At the beginning of December this year, the situation around the Essequibo region, which belongs to neighboring Guyana, became widespread in the media. Maduro's government is counting on "national unity" to deflect attention from domestic problems and repressions against communists for the sake of a territory almost the size of Greece and full of a variety of natural resources.

Venezuela's national referendum has ratified its claim on Guyanan Essequibo, which Guyana states is in pursuit of an illegal, unilateral annexation of the majority of its territory.

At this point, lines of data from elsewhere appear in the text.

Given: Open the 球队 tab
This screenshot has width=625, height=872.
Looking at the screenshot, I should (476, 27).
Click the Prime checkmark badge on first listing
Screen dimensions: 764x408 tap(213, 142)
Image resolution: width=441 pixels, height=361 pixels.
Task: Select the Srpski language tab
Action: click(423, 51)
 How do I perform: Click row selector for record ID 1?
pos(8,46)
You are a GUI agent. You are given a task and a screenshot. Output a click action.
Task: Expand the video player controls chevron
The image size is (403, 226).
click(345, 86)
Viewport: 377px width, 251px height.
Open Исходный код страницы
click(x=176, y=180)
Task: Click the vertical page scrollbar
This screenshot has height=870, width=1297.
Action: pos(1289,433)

“This is the map of the liberator Simon Bolivar, the map that he liberated with his sword, which we must protect, like every inch of our territory,” said Rodriguez, President of the National Assembly of Venezuela. He said the map should remind Venezuelans that they “are not obligated to defend foreign interests”. 

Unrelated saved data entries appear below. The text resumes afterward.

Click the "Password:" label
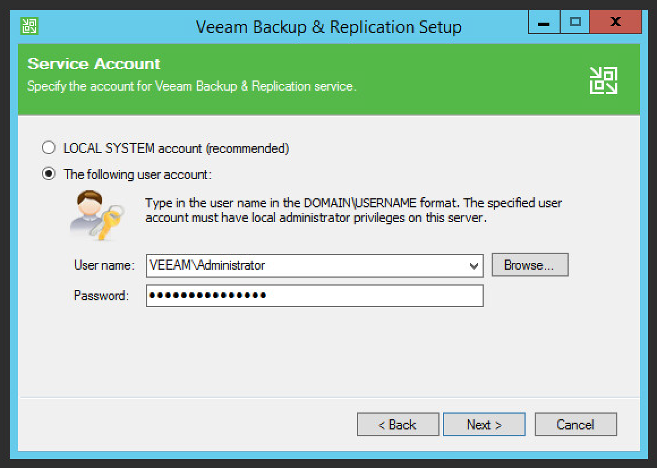The height and width of the screenshot is (468, 657). coord(101,296)
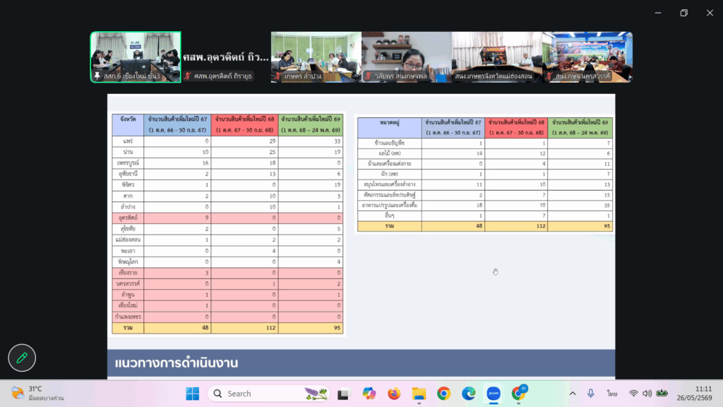This screenshot has width=723, height=407.
Task: Select pinned สสก.6 เชียงใหม่ video thumbnail
Action: click(x=136, y=57)
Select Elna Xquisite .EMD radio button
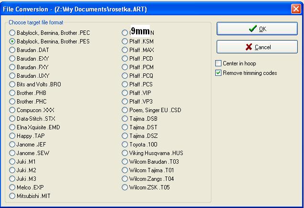Screen dimensions: 304x208 click(12, 127)
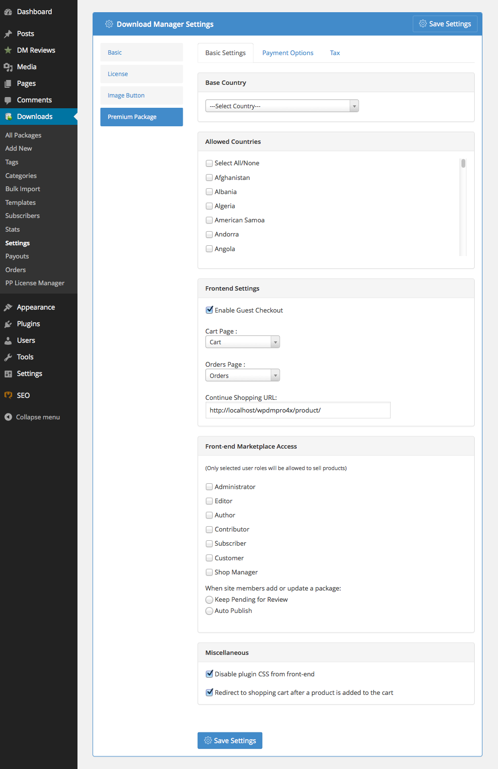Click the Posts pushpin icon

click(x=8, y=34)
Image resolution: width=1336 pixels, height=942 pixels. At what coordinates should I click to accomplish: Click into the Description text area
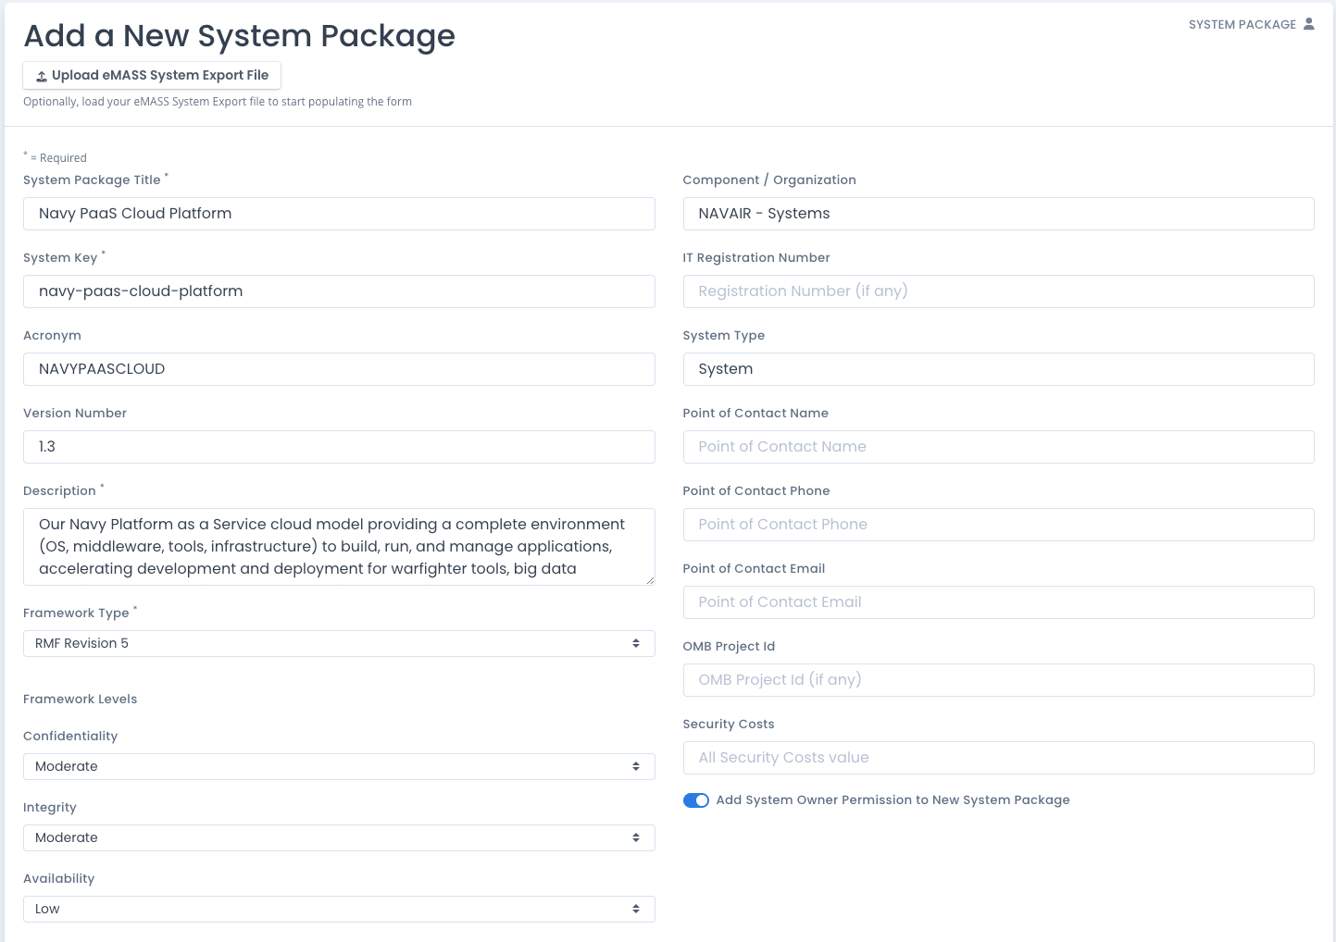pos(338,546)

Recently, Guyana has become one of the fastest growing economies in the world due to the discovery and auction of huge oil and gas fields in the maritime area encompassed by Venezuela's claims. Guyanan oil exports more than doubled from 2021 to 2022. Mining of gold and uranium has also expanded in the Essequibo, under Guyanan approval.

For decades, the dispute over the territory has obstructed the expansion of drilling by international oil monopolies. This situation has created a void of undeveloped waters which are hungrily eyed as an easy acquisition by companies on both sides.

America's Exxon has license to huge claims (https://en.ultimasnoticias.com.ve/news/oil-country/Guyana's-huge-debt-and-exxonmobil-with-Venezuela/) in Guyana in conglomerate with Chevron at 30% and China's CNOOC, in an area overlapping the contested waters.

On the Venezuelan side, America's Chevron and China's state-owned CNPC, among a handful of national companies from Russia, Belarus, India, and the EU, hold major oil stakes and facilities like Chevron's offshore Loran platform.

Changing hands of the Essequibo would simply unite monopoly holdings – by both American and Chinese capitalists – separated by the formality of the borders of Guyana and Venezuela. Venezuela's actions will, in the meantime, just undermine the auction prices of Guyana's fields, improving Venezuela's own selling position, and benefiting the monopolies which want to pay the smallest possible amount in licensing costs. This action has united Maduro and the Venezuelan opposition (but not the communists, of course), securing Maduro's political leadership and demonstrating strength to the public.

Whichever side wins out, the multi-national ownership of the oil capital means international finance capitalists have guaranteed access to new fields. Imperialist contradictions continue to play out, worsening antagonisms between neighbors and risking war just to gain the edge over competitors in the world market.

Only a strong Communist Party, the vanguard of the working class, led by Marxist-Leninist theory, can lead a successful struggle against capitalism.